Bruce and Heather Davis tried for four years to have a baby, a yearning so deep they spent about $40,000 on unsuccessful in vitro fertilization.
When adoption seemed to be their last chance, the couple remortgaged their Riverview home and in August paid $12,000 to register with Independent Adoption Center at its Tampa office on Rocky Point Drive.
So they were stunned to get an email Jan. 31 that the agency had gone broke, taking with it their money and their hope.
"I couldn't believe this was happening," Heather Davis said. "We had trusted this company; we put our time, our money and our heart into this."
IAC's abrupt bankruptcy filing left about 1,800 families, including six from the Tampa Bay area, heartbroken and out thousands of dollars.
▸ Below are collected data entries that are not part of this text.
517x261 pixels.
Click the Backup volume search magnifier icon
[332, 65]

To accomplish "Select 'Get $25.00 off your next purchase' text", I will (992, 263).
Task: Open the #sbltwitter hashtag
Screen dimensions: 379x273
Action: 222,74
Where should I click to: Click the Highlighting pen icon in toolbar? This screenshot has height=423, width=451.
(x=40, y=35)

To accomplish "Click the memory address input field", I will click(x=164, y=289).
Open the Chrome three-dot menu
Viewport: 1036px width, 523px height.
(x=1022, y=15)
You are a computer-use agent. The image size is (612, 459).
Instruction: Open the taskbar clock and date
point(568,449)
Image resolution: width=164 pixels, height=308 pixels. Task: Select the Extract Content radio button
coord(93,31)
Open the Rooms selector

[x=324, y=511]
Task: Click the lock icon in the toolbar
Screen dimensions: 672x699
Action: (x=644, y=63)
Their sad plight is hardly new.
One adoption agency after another has gone out of business in the past decade, leaving behind couples who emptied savings accounts, went for years without vacations and took on debt in the hope of one day having a baby.
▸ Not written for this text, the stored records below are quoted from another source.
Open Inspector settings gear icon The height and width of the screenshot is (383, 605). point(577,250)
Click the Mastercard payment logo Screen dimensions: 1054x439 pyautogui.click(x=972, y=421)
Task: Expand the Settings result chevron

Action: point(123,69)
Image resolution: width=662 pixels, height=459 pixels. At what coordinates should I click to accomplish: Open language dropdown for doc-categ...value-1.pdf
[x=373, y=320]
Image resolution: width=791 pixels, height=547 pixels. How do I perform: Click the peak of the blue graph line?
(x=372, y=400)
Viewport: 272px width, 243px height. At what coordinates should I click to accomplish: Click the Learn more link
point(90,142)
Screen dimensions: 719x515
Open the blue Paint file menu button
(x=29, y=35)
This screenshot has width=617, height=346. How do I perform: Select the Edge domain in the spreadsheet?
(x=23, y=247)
San Antonio-based Adoption Services Associates closed in 2012 listing more than 900 couples as creditors. Adoption Advocates International closed in 2014. Commonwealth Adoptions International, which had an office in Miami, closed in 2008 with no plans to reimburse clients.
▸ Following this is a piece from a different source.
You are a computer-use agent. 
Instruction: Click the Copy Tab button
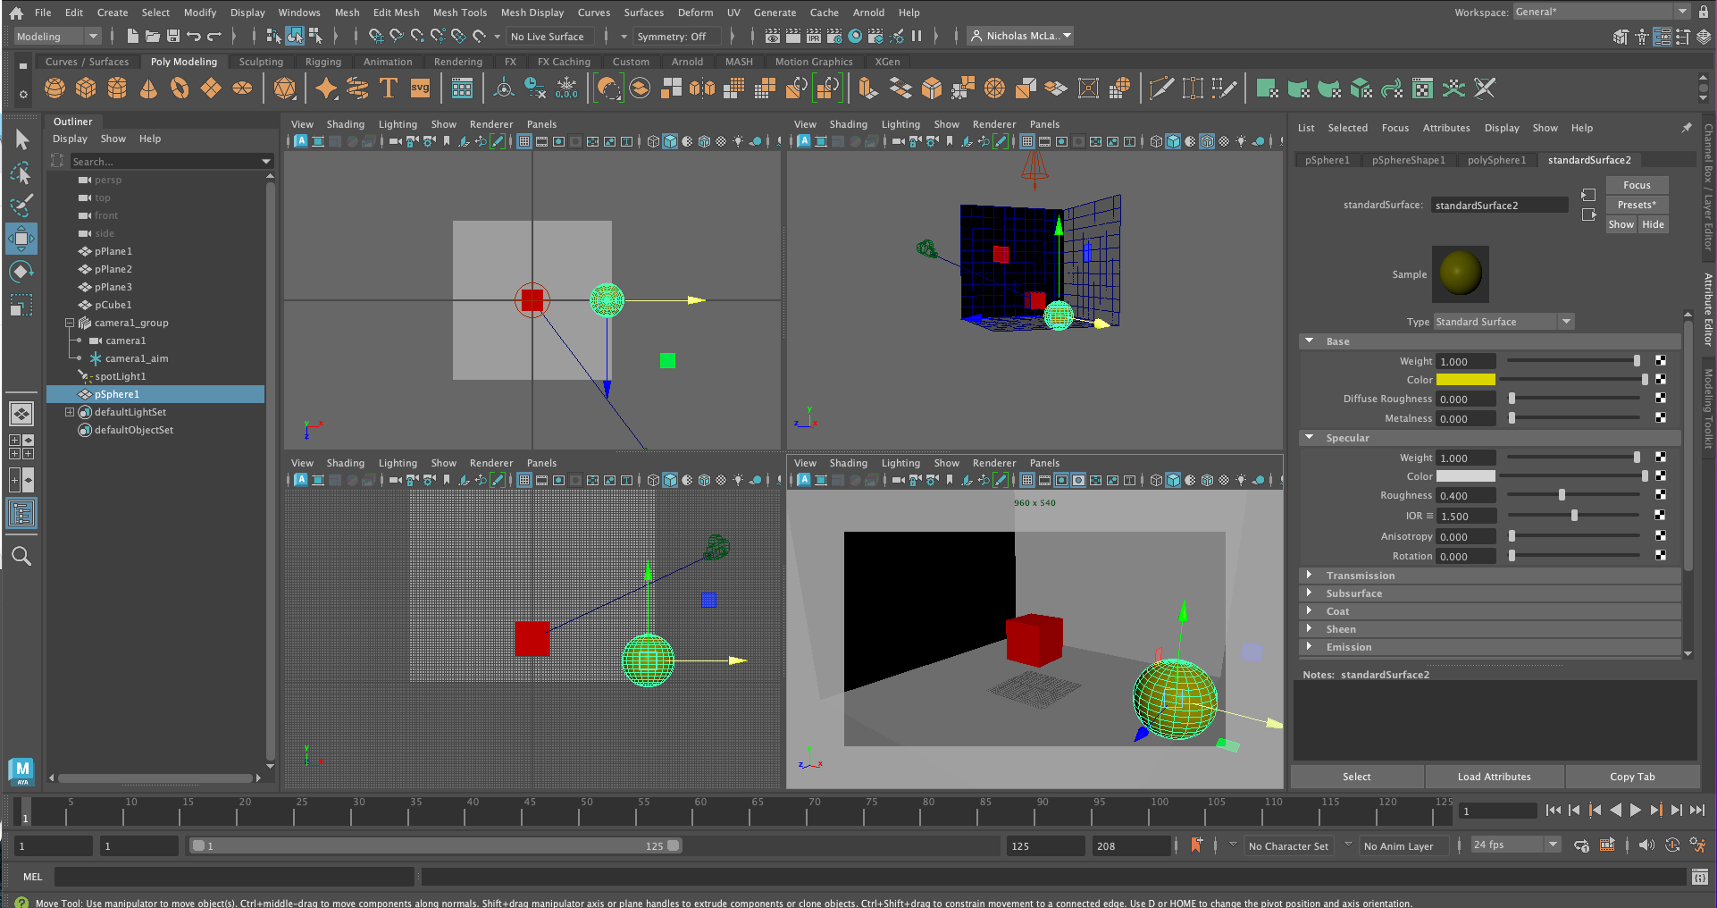(1632, 777)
The closures have highlighted the risks for couples and single people whose desire for children leaves them willing to pay five-figure sums to register with agencies. Renewed calls have arisen within adoption circles that agencies should be required to operate like law firms and put upfront payments into escrow accounts, drawing funds only for legitimate expenses.
There are no restrictions on how agencies spend that money, meaning it may end up going toward staff salaries and other day-to-day expenses, said Jeanne Tate, an adoption attorney who runs Tampa agency Heart of Adoption.
IAC owes $650,000 to creditors, mainly couples, but left behind only $57,000 in assets, according to its Chapter 7 bankruptcy filing.
"These people will probably get pennies on the dollar if anything," Tate said.
The bankruptcy was devastating for Tampa couple Yorka and Wilmar Barrameda, who paid the agency $16,000 in 2015.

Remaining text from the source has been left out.